Markets buoyant, but China PMIs await
By Jamie McGeever
(Reuters) – A look at the day ahead in Asian markets.
China’s latest purchasing managers index figures dominate the market agenda in Asia on Friday, offering investors the first glimpse into how the troubled economy fared in February as they await next week’s National People’s Congress.
The new month kicks off with markets across the region and beyond in fairly buoyant mood after in-line U.S. inflation figures on Thursday extended the global equity rally and pushed U.S. Treasury yields lower.
Some recent inflation readings had come in above forecast, but not this one. The S&P 500, Nasdaq and MSCI World indexes climbed back up toward their recent all-time highs, with the MSCI World sealing a fourth monthly rise, its best run since mid-2021.

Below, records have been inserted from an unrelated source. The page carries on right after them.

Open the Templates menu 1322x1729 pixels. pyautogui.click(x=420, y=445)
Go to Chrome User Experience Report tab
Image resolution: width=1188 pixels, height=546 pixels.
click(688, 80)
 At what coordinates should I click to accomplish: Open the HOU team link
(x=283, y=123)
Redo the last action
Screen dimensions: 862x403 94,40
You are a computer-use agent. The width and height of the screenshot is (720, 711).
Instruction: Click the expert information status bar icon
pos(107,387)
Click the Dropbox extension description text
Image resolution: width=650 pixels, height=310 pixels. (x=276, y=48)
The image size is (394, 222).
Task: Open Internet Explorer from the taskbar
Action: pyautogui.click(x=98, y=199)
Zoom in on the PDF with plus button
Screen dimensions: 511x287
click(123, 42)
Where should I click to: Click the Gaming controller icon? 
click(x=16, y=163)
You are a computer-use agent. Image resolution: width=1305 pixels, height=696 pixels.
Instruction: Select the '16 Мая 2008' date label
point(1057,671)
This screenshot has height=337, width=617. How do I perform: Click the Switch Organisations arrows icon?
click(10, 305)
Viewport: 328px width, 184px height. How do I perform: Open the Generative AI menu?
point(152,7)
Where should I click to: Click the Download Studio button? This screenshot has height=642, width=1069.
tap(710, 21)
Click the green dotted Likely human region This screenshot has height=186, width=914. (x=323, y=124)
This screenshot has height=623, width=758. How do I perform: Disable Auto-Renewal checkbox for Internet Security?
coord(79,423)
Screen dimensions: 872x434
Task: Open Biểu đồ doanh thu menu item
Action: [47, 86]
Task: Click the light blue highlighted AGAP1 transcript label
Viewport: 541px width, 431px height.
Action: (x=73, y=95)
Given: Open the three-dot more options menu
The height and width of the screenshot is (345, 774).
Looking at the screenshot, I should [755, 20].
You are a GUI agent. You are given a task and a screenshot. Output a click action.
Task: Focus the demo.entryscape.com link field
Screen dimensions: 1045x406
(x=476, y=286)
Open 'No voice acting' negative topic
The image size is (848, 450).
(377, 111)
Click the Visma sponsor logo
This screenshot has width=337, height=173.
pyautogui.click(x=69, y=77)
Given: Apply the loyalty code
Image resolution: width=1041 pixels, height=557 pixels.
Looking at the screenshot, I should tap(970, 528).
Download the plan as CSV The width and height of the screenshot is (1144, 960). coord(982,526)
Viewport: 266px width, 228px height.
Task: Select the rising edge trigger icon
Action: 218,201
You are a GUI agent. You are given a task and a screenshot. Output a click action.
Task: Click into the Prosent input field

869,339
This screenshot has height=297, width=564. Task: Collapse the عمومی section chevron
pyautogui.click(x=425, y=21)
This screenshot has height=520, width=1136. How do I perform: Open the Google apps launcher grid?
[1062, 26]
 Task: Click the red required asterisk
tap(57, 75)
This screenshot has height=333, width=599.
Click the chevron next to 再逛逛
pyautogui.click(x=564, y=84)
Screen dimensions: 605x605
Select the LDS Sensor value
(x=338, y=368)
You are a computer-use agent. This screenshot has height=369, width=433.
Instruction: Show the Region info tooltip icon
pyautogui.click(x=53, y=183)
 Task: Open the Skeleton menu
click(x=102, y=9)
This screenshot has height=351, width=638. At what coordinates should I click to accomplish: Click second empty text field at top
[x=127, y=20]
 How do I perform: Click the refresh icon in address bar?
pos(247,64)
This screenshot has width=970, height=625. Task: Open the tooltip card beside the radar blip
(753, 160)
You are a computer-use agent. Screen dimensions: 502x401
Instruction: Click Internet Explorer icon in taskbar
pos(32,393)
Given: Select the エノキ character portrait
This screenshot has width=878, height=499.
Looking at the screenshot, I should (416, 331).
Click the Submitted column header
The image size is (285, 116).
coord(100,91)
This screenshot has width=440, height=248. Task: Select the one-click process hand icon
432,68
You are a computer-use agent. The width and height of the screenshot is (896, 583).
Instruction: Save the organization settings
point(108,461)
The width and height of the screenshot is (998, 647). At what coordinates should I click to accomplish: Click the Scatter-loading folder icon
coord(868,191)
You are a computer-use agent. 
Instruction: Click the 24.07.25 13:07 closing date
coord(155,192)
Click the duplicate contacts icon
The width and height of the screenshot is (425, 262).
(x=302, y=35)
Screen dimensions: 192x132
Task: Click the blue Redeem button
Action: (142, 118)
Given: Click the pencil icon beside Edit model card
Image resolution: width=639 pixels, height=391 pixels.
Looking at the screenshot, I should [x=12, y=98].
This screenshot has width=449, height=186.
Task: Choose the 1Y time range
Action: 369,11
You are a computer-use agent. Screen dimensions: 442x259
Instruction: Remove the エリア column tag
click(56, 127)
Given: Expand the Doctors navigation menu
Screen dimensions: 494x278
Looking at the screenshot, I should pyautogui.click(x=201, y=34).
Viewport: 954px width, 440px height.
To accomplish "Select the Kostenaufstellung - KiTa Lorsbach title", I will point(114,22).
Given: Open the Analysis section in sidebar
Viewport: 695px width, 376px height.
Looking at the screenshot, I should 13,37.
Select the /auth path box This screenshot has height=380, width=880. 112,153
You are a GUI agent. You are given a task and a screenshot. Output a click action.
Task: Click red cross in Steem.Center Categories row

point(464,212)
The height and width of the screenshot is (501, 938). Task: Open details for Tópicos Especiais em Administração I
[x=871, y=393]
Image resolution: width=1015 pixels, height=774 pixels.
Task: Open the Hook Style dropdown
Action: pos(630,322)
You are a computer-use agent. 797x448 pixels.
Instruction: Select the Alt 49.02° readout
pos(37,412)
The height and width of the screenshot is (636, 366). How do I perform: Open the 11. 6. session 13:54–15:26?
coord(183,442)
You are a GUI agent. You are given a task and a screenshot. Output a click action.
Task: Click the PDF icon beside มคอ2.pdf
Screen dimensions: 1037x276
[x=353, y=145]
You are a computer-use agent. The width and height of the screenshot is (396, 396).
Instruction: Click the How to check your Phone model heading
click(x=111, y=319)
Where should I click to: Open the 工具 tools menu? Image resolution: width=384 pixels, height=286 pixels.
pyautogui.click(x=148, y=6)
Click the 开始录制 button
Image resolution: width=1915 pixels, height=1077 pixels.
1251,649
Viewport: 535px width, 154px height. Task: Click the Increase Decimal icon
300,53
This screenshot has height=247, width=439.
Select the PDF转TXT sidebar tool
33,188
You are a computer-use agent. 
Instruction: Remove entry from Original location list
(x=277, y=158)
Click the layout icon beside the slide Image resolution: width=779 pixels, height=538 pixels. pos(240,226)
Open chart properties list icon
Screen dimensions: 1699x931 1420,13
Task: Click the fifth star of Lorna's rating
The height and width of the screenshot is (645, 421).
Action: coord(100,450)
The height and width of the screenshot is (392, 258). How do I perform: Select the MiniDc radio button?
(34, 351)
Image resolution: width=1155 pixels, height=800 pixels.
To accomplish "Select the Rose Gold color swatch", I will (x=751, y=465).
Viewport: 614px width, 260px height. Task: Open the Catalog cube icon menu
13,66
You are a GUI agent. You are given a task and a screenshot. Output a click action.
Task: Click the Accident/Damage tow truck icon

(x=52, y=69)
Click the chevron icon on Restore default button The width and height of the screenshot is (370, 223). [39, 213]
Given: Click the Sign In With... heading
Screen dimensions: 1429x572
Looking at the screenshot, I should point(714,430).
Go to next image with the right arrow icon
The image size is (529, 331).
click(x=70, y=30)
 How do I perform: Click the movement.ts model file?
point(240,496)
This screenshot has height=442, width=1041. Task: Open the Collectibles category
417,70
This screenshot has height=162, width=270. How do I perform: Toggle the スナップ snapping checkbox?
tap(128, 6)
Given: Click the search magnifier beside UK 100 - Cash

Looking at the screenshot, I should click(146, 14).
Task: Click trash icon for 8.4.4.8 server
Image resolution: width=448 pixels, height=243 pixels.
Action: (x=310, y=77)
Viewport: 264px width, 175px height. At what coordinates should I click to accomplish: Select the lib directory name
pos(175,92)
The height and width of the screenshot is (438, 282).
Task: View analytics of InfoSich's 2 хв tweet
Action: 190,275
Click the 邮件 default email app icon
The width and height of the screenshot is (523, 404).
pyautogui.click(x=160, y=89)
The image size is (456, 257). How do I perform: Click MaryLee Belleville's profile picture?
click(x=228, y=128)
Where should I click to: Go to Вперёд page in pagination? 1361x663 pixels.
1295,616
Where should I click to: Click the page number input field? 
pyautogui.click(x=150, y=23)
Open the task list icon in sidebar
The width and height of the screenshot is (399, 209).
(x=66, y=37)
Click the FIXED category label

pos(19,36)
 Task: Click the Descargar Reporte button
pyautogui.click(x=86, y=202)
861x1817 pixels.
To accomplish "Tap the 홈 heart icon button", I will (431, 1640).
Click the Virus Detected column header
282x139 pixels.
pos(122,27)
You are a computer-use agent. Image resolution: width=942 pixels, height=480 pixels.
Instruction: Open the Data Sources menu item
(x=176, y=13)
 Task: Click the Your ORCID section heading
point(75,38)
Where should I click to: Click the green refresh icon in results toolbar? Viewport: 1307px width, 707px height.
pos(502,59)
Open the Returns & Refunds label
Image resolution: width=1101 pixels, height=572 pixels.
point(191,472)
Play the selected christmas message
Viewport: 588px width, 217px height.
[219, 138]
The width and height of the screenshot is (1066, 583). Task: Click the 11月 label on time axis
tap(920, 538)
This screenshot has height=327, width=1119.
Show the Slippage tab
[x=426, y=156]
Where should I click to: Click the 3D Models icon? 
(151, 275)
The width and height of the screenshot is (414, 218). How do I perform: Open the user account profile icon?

Asian markets take the baton on Friday, the first trading day of the month, after the MSCI Asia ex-Japan rose 4% and Japan’s Nikkei hit all-time highs in February.
Some froth has understandably come off these moves in recent days, especially in Japan, after a central bank official said inflation was heading toward the bank’s 2% target, paving the way to leave behind negative rates and yield caps.
The yen, for example, on Thursday registered one of its strongest rallies this year, pushing the dollar below 150.00 yen and further from its recent historic lows and territory Japanese officials might intervene to prevent further weakness.
Figures on Friday are expected to show that unemployment in Japan held steady at 2.4% in January, while PMI data are likely to show yet another month of shrinking manufacturing activity.
It is a similar story in China, where the official NBS manufacturing PMI is also expected to show another month of contracting activity also. The unofficial Caixin PMI, however, has been more upbeat and is expected to show a fourth month of expansion in manufacturing.
Chinese stocks ended the month with a bang on Thursday – the CSI 300 and the Shanghai Composite both jumped nearly 2% to register monthly gains of 9.4% and 8%, respectively, their best months since November 2022.
Story continues
Of course, they were rebounding from five-year lows and lifted by a series of measures and new rules from Beijing to revive investor confidence and put a floor under the market.
Among the latest moves, China’s securities regulator said it will tighten scrutiny of derivative businesses in the stock market and announced punishment of a hedge fund company for excessive, high-frequency trading in share index futures.
Many investors, however, will want to see more aggressive and fundamental policies put in place to support longer-term economic growth and returns before deciding that China is an ‘investible’ destination again.
All eyes will turn to next week’s NPC, where Beijing will set the annual growth target and – crucially – a plan for achieving it.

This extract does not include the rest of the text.